Cybersecurity researchers have uncovered a new hacking method that takes advantage of vulnerabilities in eSIM technology, which is currently employed in modern smartphones. This worrying revelation heightens security concerns for the billions of users utilizing these embedded SIM cards, particularly those powered by Kigen’s eUICC cards, which according to Kigen’s website have been integrated into over two billion IoT devices as of December 2020.
The findings were released by Security Explorations, a security research lab that received a $30,000 bounty from Kigen for their comprehensive security report. As noted, the eSIM, or embedded SIM, is a digital SIM card installed directly into the device, allowing users to activate a cellular plan without the necessity for a physical SIM card.
In a recent advisory, Kigen revealed that the vulnerability stems from the GSMA TS.48 Generic Test Profile, which is utilized for testing radio compliance in eSIM products. Specifically, the vulnerability permits the installation of non-verified, potentially malicious applets.
The latest update, GSMA TS.48 v7.0, which was released last month, aims to mitigate this vulnerability by imposing restrictions on the testing profile’s use. Security Explorations elaborates that an attacker would need physical access to the eUICC and the use of publicly available keys to successfully exploit this weakness, paving the way for the installation of harmful JavaCard applets that could jeopardize user security.

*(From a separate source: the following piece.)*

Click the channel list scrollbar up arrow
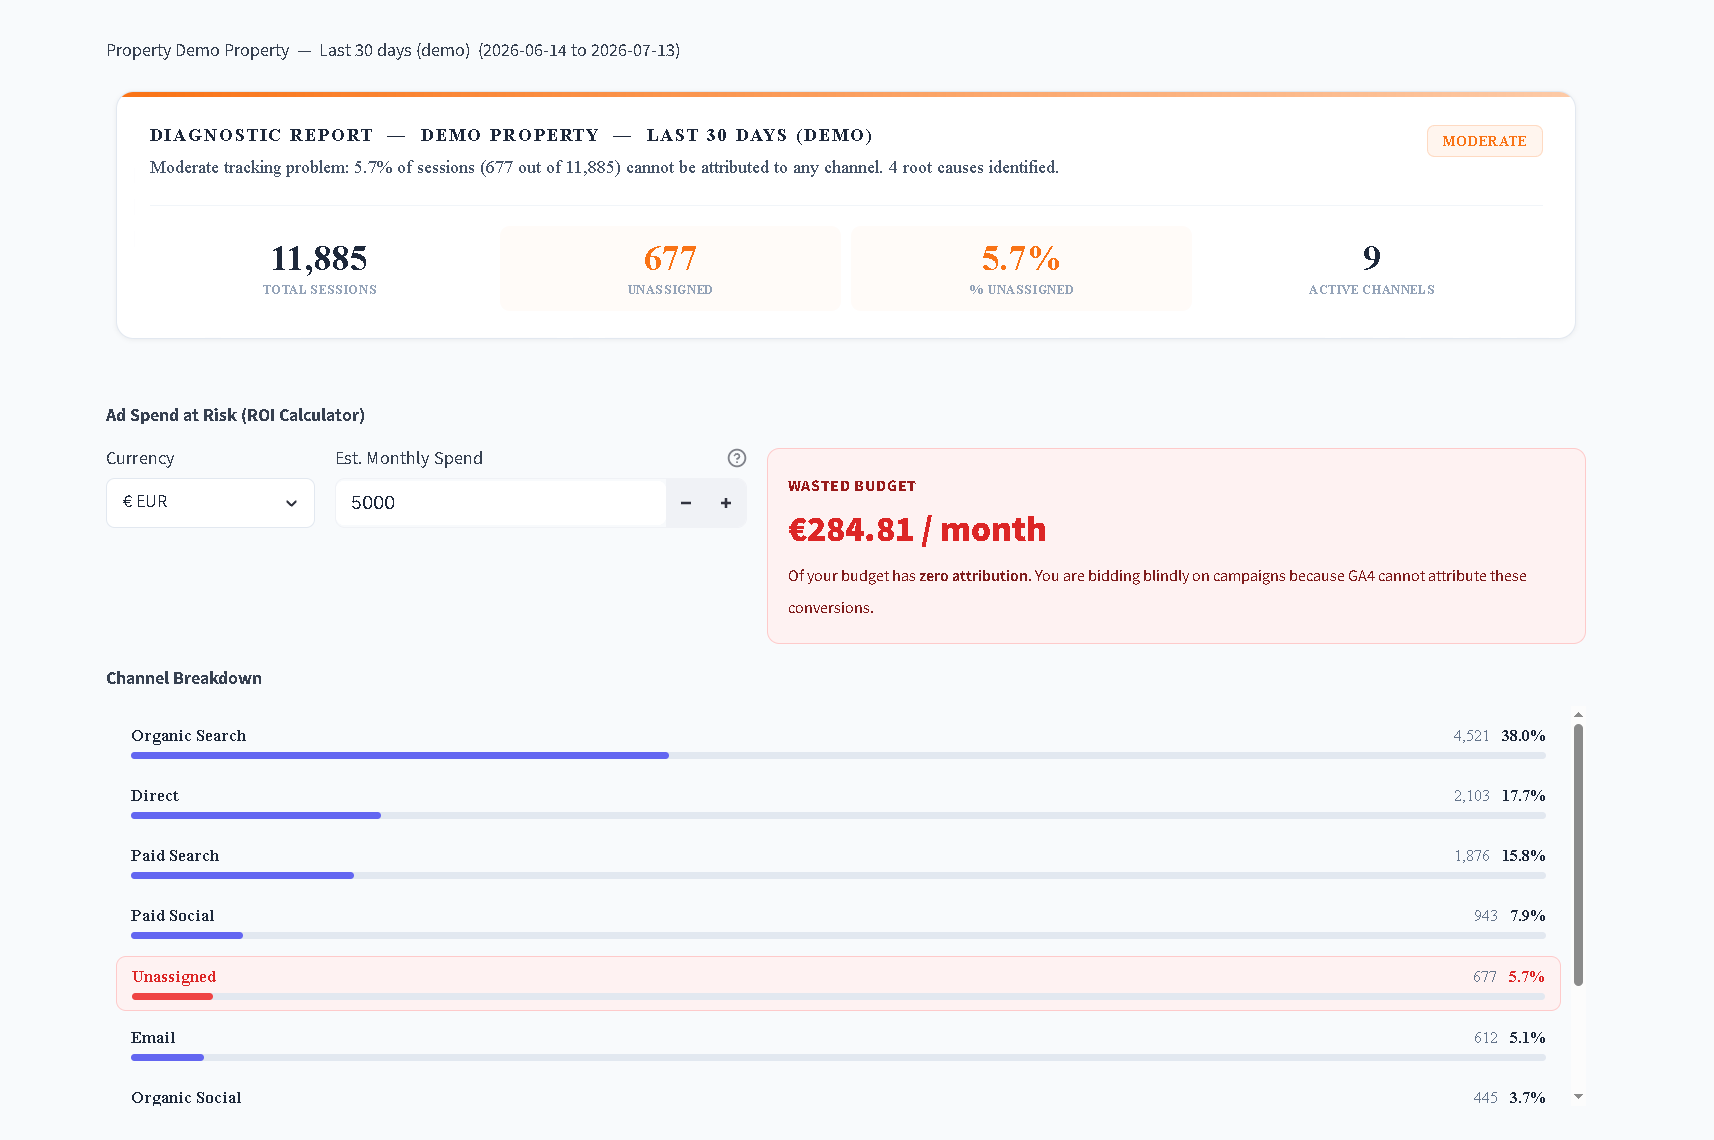 [x=1578, y=715]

Moreover, the vulnerability could enable attackers to extract identity certificates from Kigen’s eUICC, allowing them to download arbitrary profiles from mobile network operators in cleartext. This significantly raises the stakes, as it could lead to unauthorized access to MNO secrets and malicious tampering of operator profiles.
Security Explorations builds upon previous research from 2019 which identified various security flaws in Oracle Java Card technology, which also posed risks for Gemalto SIM cards. The potential impact of these vulnerabilities may allow attackers to break the memory safety of the Java Card VM, gain full access to its memory, and even execute native code, despite Oracle downplaying the severity of these security concerns.
While executing such attacks may seem formidable, skilled nation-state groups could feasibly carry out these exploits. They could potentially employ a backdoor to eSIM cards, thereby intercepting communication while rendering operators powerless to control or invalidate malicious profiles.
Ultimately, the successful theft and misuse of a single eUICC or GSMA certification represent a serious security flaw within the eSIM architecture, a concern highlighted by Security Explorations.